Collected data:

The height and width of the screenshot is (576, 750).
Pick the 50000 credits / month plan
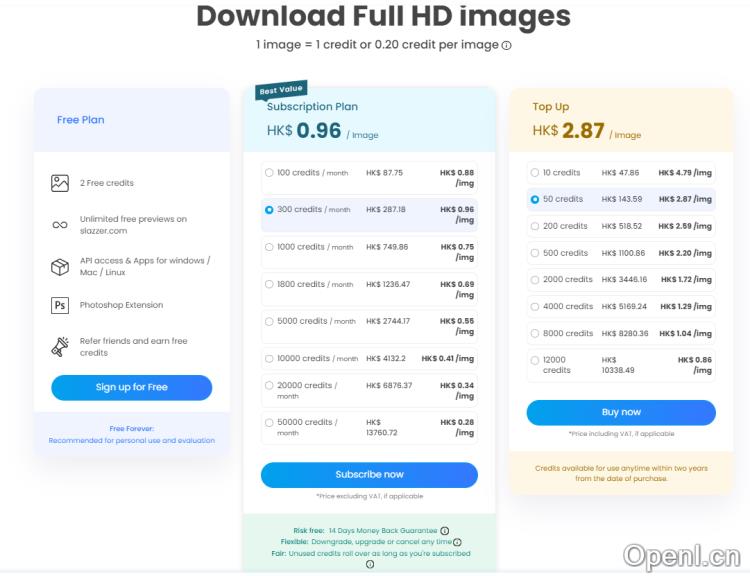point(269,423)
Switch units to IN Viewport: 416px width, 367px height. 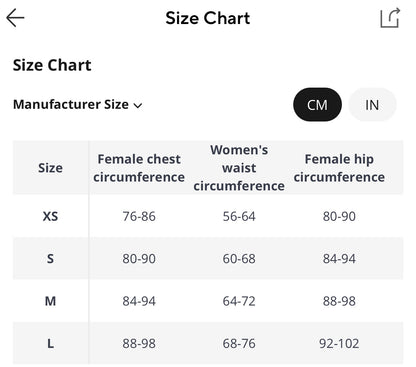(x=372, y=105)
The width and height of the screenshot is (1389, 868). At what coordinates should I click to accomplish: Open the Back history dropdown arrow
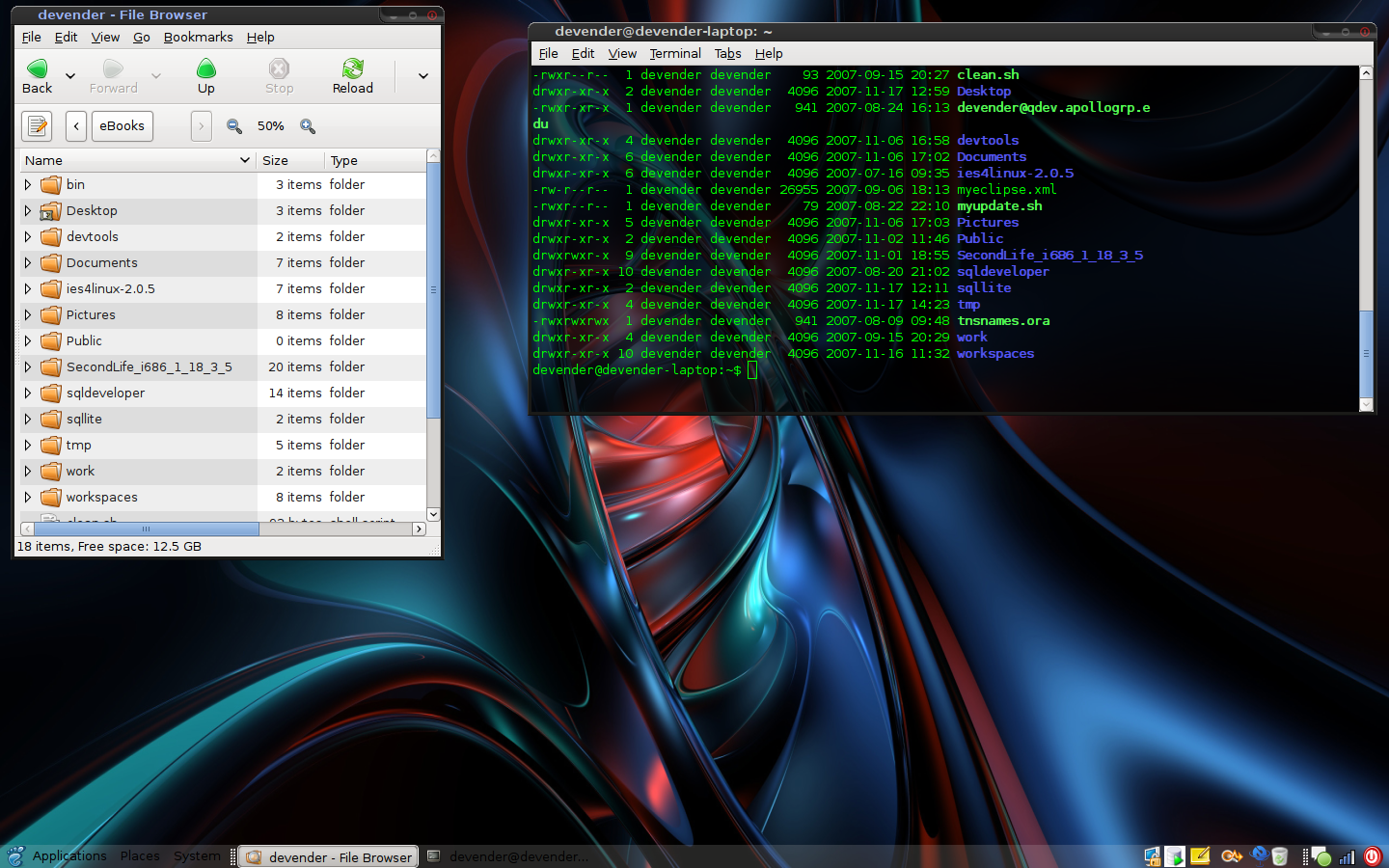pos(70,76)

Aim of the task:
Beginning with the line that contains "The width and" in the data above, please copy each line exactly until the last line, both ends included, skipping any pictures.

Task answer:
The width and height of the screenshot is (1389, 868). At what coordinates should I click to accomplish: Open the Back history dropdown arrow
pos(70,76)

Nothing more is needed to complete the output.